Fortitude is one of the four cardinal virtues. That means that the virtue of fortitude can be practiced by anyone, Christian or not, since, unlike the theological virtues, the cardinal virtues are not, in themselves, the gifts of God through grace but the outgrowth of habit.

The virtue of fortitude is commonly called courage, but it is different from what much of what we think of as courage today.

Fortitude is always reasoned and reasonable; the person exercising fortitude is willing to put himself in danger if necessary, but he does not seek danger for danger's sake. Fortitude always serves a higher purpose.

Fortitude Is the Third of the Cardinal Virtues

St. Thomas Aquinas ranked fortitude as the third of the cardinal virtues, because it serves the higher virtues of prudence and justice. Fortitude is the virtue that allows us to overcome fear and to remain steady in our will in the face of all obstacles, physical and spiritual. Prudence and justice are the virtues through which we decide what needs to be done; fortitude gives us the strength to do it.

What Fortitude Is Not

Fortitude is not foolhardiness or rashness, "rushing in where angels fear to tread." Indeed, part of the virtue of fortitude, as Fr. John A. Hardon, S.J., notes in his Modern Catholic Dictionary, is the "curbing of recklessness." Putting our bodies or lives in danger when it is not necessary is not fortitude but foolishness; acting rashly is not a virtue but a vice.

Fortitude Is a Gift of the Holy Spirit

Sometimes, however, the ultimate sacrifice is necessary, in order to stand up for what is right in this world and to save our souls in the next. Fortitude is the virtue of the martyrs, who are willing to give up their lives rather than to renounce their faith. That sacrifice may be passive—Christian martyrs do not actively seek to die for their faith—but it is nonetheless determined and resolute.

- _DATA SUPPLIED_

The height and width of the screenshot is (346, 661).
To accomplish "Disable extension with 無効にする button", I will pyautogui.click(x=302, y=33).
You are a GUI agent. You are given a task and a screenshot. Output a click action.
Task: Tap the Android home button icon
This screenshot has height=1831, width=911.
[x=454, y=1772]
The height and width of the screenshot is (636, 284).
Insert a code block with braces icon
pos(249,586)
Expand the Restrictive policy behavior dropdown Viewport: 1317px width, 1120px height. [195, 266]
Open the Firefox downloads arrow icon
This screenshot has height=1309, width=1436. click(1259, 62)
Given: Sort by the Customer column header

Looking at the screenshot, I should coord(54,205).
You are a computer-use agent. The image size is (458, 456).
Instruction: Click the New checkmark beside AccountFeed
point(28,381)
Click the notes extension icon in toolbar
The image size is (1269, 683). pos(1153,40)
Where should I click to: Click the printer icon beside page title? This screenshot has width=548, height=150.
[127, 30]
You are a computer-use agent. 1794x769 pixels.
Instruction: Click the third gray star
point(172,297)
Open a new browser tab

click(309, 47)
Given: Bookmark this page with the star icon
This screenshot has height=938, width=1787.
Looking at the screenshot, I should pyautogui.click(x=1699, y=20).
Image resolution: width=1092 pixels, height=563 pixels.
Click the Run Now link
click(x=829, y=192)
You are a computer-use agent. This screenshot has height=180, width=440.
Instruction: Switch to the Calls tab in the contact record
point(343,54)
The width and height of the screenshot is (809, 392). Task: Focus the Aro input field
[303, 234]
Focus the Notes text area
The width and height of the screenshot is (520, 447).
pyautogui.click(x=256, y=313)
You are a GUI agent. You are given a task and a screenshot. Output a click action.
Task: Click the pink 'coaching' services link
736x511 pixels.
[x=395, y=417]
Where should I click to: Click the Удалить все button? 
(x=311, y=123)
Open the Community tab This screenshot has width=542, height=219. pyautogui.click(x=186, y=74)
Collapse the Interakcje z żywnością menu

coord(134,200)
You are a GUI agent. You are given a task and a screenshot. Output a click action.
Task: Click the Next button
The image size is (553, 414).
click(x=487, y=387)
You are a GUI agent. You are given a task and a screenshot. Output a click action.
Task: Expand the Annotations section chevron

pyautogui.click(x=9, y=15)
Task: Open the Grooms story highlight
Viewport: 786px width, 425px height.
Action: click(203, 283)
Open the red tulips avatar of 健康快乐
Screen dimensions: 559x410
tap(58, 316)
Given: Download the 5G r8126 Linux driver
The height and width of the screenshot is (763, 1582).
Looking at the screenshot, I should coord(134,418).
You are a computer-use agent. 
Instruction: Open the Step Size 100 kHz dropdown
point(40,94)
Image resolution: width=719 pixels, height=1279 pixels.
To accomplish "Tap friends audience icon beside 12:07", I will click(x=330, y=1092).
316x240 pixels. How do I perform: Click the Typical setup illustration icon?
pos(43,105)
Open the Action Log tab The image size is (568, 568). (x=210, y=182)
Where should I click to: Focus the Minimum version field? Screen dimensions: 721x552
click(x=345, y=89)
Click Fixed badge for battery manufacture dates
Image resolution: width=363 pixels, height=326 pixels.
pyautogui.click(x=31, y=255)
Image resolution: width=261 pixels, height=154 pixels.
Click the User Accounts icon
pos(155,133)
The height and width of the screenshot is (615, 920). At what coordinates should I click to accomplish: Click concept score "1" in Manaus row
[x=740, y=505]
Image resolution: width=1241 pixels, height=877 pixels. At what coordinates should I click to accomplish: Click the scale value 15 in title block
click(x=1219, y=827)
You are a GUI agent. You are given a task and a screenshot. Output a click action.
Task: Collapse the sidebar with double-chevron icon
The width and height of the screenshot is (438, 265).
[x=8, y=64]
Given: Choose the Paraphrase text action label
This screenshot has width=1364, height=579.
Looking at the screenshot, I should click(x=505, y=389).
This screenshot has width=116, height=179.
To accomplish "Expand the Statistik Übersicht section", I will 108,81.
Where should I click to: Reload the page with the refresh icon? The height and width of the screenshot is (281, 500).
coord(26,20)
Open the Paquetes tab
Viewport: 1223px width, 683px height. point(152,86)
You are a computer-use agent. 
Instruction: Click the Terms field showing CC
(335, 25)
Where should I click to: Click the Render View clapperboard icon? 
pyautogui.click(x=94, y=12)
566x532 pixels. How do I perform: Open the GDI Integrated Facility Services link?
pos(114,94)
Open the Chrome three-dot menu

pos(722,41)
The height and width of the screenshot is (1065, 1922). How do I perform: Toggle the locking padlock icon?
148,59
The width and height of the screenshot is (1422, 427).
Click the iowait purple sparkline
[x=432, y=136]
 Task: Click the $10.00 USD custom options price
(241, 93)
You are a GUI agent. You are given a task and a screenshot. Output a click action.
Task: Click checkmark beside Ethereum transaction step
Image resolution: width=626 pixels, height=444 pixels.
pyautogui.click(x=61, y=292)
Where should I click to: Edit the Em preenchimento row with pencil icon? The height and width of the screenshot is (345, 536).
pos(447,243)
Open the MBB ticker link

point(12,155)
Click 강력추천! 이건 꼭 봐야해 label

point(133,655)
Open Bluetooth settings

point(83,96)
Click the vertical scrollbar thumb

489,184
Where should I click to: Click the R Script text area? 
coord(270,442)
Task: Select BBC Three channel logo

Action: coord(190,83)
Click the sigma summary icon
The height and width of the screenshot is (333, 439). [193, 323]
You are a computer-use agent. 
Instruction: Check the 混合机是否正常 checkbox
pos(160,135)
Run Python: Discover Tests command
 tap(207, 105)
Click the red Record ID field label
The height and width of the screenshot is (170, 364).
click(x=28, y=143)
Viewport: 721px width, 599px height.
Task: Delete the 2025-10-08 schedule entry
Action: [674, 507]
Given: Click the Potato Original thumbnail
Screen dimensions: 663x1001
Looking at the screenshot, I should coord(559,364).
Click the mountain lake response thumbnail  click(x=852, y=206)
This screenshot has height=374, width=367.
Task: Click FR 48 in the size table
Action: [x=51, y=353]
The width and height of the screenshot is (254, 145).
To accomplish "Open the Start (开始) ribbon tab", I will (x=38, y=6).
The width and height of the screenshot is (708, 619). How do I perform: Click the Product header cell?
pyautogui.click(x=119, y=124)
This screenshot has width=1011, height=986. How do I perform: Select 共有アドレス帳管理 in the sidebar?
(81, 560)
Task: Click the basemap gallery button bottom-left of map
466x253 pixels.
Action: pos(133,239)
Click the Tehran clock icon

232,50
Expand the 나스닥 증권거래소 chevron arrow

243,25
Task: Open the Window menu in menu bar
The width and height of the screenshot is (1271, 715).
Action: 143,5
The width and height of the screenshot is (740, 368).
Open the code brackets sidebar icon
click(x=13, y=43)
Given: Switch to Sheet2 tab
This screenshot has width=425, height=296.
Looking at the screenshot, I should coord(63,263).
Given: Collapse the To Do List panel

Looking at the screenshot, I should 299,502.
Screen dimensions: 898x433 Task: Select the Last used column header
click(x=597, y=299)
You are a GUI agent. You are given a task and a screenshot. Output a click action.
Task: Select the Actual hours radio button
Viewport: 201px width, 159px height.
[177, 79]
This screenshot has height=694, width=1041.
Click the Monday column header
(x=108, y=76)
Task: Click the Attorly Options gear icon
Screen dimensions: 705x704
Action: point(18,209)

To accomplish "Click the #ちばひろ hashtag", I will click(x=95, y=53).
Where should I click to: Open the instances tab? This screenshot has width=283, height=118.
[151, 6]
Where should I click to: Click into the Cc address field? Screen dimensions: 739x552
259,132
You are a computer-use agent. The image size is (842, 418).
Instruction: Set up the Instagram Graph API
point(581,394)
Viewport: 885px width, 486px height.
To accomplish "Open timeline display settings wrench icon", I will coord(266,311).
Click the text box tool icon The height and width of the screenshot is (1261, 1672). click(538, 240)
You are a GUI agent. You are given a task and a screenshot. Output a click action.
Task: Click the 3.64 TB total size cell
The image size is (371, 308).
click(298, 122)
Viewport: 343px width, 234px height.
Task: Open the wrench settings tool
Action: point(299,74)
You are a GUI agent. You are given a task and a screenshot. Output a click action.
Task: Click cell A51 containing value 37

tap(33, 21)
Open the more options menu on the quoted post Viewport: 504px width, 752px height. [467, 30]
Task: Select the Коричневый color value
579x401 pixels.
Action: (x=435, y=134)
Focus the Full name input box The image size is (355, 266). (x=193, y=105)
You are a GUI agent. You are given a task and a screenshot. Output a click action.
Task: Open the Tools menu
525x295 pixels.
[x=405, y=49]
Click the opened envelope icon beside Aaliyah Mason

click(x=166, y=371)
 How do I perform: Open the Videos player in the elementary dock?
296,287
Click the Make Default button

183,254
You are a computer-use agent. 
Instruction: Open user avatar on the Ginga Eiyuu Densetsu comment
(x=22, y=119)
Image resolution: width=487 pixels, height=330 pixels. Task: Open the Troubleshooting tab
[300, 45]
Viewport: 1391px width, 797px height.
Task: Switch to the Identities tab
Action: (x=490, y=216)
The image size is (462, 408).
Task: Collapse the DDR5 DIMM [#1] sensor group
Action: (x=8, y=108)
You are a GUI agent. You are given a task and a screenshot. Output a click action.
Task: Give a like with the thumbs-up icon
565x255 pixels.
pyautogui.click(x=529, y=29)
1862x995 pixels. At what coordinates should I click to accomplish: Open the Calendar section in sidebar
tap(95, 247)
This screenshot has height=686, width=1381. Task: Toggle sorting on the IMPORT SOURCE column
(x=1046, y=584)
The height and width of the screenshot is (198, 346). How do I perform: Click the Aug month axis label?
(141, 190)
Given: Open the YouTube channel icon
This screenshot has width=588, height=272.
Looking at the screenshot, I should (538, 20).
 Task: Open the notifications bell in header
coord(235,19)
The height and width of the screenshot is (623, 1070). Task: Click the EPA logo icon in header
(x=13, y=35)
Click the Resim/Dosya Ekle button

- _WHAT THIS TASK INVOLVES_
Reproduce the passage on fortitude word for word, starting with "Fortitude is one" and going on through "a higher purpose.".

- _TASK RESULT_
Fortitude is one of the four cardinal virtues. That means that the virtue of fortitude can be practiced by anyone, Christian or not, since, unlike the theological virtues, the cardinal virtues are not, in themselves, the gifts of God through grace but the outgrowth of habit.

The virtue of fortitude is commonly called courage, but it is different from what much of what we think of as courage today.

Fortitude is always reasoned and reasonable; the person exercising fortitude is willing to put himself in danger if necessary, but he does not seek danger for danger's sake. Fortitude always serves a higher purpose.